Dataset records
▬▬▬▬▬▬▬▬▬▬
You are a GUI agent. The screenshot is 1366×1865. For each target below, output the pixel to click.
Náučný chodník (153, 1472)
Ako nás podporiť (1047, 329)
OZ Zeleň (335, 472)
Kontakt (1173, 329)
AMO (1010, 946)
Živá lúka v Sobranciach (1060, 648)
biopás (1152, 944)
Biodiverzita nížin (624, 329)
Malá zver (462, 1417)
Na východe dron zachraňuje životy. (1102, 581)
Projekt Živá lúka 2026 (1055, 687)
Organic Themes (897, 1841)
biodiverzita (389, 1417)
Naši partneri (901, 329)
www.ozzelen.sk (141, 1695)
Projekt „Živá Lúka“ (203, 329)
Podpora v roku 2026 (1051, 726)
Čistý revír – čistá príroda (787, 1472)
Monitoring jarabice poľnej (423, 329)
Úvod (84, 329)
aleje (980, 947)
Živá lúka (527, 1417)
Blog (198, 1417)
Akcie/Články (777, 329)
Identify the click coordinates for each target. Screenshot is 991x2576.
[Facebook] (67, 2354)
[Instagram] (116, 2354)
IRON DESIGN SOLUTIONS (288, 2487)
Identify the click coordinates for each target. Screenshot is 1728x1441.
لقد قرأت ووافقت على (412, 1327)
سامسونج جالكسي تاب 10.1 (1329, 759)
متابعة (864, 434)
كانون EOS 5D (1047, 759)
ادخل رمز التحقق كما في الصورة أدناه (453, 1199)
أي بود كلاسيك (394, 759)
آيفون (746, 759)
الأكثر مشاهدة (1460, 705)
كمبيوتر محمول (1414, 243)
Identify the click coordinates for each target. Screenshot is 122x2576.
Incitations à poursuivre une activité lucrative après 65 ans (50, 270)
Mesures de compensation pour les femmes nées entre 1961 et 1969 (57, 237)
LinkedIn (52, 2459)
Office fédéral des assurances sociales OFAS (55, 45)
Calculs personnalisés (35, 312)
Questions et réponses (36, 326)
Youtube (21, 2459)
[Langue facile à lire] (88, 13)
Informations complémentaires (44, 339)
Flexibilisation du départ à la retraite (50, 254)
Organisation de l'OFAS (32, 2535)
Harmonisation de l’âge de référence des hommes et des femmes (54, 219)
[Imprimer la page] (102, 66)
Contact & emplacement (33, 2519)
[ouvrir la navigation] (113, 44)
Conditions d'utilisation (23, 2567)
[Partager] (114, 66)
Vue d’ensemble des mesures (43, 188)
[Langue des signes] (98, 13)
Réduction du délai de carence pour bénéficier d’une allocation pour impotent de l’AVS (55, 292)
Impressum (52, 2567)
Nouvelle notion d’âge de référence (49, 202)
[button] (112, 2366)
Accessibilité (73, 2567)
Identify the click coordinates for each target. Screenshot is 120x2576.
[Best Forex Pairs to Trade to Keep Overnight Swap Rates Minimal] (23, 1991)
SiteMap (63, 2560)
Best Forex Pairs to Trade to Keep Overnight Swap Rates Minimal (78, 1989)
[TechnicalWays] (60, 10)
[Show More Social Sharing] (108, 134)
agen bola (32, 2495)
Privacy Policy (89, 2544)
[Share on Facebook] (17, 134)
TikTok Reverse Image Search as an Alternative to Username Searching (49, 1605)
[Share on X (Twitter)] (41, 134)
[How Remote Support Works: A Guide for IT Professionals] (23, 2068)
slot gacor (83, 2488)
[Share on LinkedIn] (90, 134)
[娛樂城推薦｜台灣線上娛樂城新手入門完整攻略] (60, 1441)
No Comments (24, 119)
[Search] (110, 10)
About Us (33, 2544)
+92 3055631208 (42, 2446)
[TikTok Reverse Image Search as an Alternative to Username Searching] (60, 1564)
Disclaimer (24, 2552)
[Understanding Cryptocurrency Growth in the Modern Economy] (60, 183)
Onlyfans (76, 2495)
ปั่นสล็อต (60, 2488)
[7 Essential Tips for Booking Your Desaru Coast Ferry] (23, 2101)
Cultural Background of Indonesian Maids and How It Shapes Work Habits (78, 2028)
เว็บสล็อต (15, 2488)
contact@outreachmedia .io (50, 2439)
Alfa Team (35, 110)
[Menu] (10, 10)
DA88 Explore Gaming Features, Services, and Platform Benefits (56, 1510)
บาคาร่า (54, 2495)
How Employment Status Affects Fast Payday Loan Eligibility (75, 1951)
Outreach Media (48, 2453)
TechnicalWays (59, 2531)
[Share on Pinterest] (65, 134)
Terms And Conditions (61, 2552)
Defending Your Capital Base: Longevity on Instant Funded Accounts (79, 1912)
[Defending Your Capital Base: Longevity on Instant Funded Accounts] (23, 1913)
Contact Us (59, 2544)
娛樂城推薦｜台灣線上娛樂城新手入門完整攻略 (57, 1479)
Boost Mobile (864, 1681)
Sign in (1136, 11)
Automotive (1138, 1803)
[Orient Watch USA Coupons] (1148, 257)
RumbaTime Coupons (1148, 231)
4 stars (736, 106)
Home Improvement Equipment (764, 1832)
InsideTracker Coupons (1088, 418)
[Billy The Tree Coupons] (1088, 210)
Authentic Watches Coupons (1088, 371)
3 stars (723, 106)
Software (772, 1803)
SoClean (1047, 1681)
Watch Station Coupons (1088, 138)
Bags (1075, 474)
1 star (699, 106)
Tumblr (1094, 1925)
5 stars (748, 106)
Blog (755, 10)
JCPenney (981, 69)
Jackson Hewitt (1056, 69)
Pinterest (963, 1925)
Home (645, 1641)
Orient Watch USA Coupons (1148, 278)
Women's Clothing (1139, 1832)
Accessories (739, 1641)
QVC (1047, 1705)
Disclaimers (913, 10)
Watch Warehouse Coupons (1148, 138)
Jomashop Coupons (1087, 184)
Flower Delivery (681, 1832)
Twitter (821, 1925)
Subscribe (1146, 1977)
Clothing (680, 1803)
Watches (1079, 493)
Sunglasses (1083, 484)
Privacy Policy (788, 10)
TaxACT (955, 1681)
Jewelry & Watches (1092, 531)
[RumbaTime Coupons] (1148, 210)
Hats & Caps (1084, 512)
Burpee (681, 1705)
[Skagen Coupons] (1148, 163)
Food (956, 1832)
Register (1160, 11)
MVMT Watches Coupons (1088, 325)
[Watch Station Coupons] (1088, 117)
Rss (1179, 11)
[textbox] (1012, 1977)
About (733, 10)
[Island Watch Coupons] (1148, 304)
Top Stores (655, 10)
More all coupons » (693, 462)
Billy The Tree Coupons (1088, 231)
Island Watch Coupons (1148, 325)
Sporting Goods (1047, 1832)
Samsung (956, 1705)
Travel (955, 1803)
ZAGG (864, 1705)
▬▬▬▬▬▬▬▬▬▬
Task prompt
Complete, exact output of the records is expected.

Worked solution
You are a GUI agent. The screenshot is 1366×1865. For each target below, output the pixel to click.
Náučný chodník (153, 1472)
Ako nás podporiť (1047, 329)
OZ Zeleň (335, 472)
Kontakt (1173, 329)
AMO (1010, 946)
Živá lúka v Sobranciach (1060, 648)
biopás (1152, 944)
Biodiverzita nížin (624, 329)
Malá zver (462, 1417)
Na východe dron zachraňuje životy. (1102, 581)
Projekt Živá lúka 2026 (1055, 687)
Organic Themes (897, 1841)
biodiverzita (389, 1417)
Naši partneri (901, 329)
www.ozzelen.sk (141, 1695)
Projekt „Živá Lúka“ (203, 329)
Podpora v roku 2026 (1051, 726)
Čistý revír – čistá príroda (787, 1472)
Monitoring jarabice poľnej (423, 329)
Úvod (84, 329)
aleje (980, 947)
Živá lúka (527, 1417)
Blog (198, 1417)
Akcie/Články (777, 329)
Identify the click coordinates for each target. Screenshot is 991x2576.
[Facebook] (67, 2354)
[Instagram] (116, 2354)
IRON DESIGN SOLUTIONS (288, 2487)
Identify the click coordinates for each target. Screenshot is 1728x1441.
لقد قرأت ووافقت على (412, 1327)
سامسونج جالكسي تاب 10.1 (1329, 759)
متابعة (864, 434)
كانون EOS 5D (1047, 759)
ادخل رمز التحقق كما في الصورة أدناه (453, 1199)
أي بود كلاسيك (394, 759)
آيفون (746, 759)
الأكثر مشاهدة (1460, 705)
كمبيوتر محمول (1414, 243)
Identify the click coordinates for each target. Screenshot is 122x2576.
Incitations à poursuivre une activité lucrative après 65 ans (50, 270)
Mesures de compensation pour les femmes nées entre 1961 et 1969 (57, 237)
LinkedIn (52, 2459)
Office fédéral des assurances sociales OFAS (55, 45)
Calculs personnalisés (35, 312)
Questions et réponses (36, 326)
Youtube (21, 2459)
[Langue facile à lire] (88, 13)
Informations complémentaires (44, 339)
Flexibilisation du départ à la retraite (50, 254)
Organisation de l'OFAS (32, 2535)
Harmonisation de l’âge de référence des hommes et des femmes (54, 219)
[Imprimer la page] (102, 66)
Contact & emplacement (33, 2519)
[ouvrir la navigation] (113, 44)
Conditions d'utilisation (23, 2567)
[Partager] (114, 66)
Vue d’ensemble des mesures (43, 188)
[Langue des signes] (98, 13)
Réduction du délai de carence pour bénéficier d’une allocation pour impotent de l’AVS (55, 292)
Impressum (52, 2567)
Nouvelle notion d’âge de référence (49, 202)
[button] (112, 2366)
Accessibilité (73, 2567)
Identify the click coordinates for each target. Screenshot is 120x2576.
[Best Forex Pairs to Trade to Keep Overnight Swap Rates Minimal] (23, 1991)
SiteMap (63, 2560)
Best Forex Pairs to Trade to Keep Overnight Swap Rates Minimal (78, 1989)
[TechnicalWays] (60, 10)
[Show More Social Sharing] (108, 134)
agen bola (32, 2495)
Privacy Policy (89, 2544)
[Share on Facebook] (17, 134)
TikTok Reverse Image Search as an Alternative to Username Searching (49, 1605)
[Share on X (Twitter)] (41, 134)
[How Remote Support Works: A Guide for IT Professionals] (23, 2068)
slot gacor (83, 2488)
[Share on LinkedIn] (90, 134)
[娛樂城推薦｜台灣線上娛樂城新手入門完整攻略] (60, 1441)
No Comments (24, 119)
[Search] (110, 10)
About Us (33, 2544)
+92 3055631208 (42, 2446)
[TikTok Reverse Image Search as an Alternative to Username Searching] (60, 1564)
Disclaimer (24, 2552)
[Understanding Cryptocurrency Growth in the Modern Economy] (60, 183)
Onlyfans (76, 2495)
ปั่นสล็อต (60, 2488)
[7 Essential Tips for Booking Your Desaru Coast Ferry] (23, 2101)
Cultural Background of Indonesian Maids and How It Shapes Work Habits (78, 2028)
เว็บสล็อต (15, 2488)
contact@outreachmedia .io (50, 2439)
Alfa Team (35, 110)
[Menu] (10, 10)
DA88 Explore Gaming Features, Services, and Platform Benefits (56, 1510)
บาคาร่า (54, 2495)
How Employment Status Affects Fast Payday Loan Eligibility (75, 1951)
Outreach Media (48, 2453)
TechnicalWays (59, 2531)
[Share on Pinterest] (65, 134)
Terms And Conditions (61, 2552)
Defending Your Capital Base: Longevity on Instant Funded Accounts (79, 1912)
[Defending Your Capital Base: Longevity on Instant Funded Accounts] (23, 1913)
Contact Us (59, 2544)
娛樂城推薦｜台灣線上娛樂城新手入門完整攻略 (57, 1479)
Boost Mobile (864, 1681)
Sign in (1136, 11)
Automotive (1138, 1803)
[Orient Watch USA Coupons] (1148, 257)
RumbaTime Coupons (1148, 231)
4 stars (736, 106)
Home Improvement Equipment (764, 1832)
InsideTracker Coupons (1088, 418)
[Billy The Tree Coupons] (1088, 210)
Authentic Watches Coupons (1088, 371)
3 stars (723, 106)
Software (772, 1803)
SoClean (1047, 1681)
Watch Station Coupons (1088, 138)
Bags (1075, 474)
1 star (699, 106)
Tumblr (1094, 1925)
5 stars (748, 106)
Blog (755, 10)
JCPenney (981, 69)
Jackson Hewitt (1056, 69)
Pinterest (963, 1925)
Home (645, 1641)
Orient Watch USA Coupons (1148, 278)
Women's Clothing (1139, 1832)
Accessories (739, 1641)
QVC (1047, 1705)
Disclaimers (913, 10)
Watch Warehouse Coupons (1148, 138)
Jomashop Coupons (1087, 184)
Flower Delivery (681, 1832)
Twitter (821, 1925)
Subscribe (1146, 1977)
Clothing (680, 1803)
Watches (1079, 493)
Sunglasses (1083, 484)
Privacy Policy (788, 10)
TaxACT (955, 1681)
Jewelry & Watches (1092, 531)
[RumbaTime Coupons] (1148, 210)
Hats & Caps (1084, 512)
Burpee (681, 1705)
[Skagen Coupons] (1148, 163)
Food (956, 1832)
Register (1160, 11)
MVMT Watches Coupons (1088, 325)
[Watch Station Coupons] (1088, 117)
Rss (1179, 11)
[textbox] (1012, 1977)
About (733, 10)
[Island Watch Coupons] (1148, 304)
Top Stores (655, 10)
More all coupons » (693, 462)
Billy The Tree Coupons (1088, 231)
Island Watch Coupons (1148, 325)
Sporting Goods (1047, 1832)
Samsung (956, 1705)
Travel (955, 1803)
ZAGG (864, 1705)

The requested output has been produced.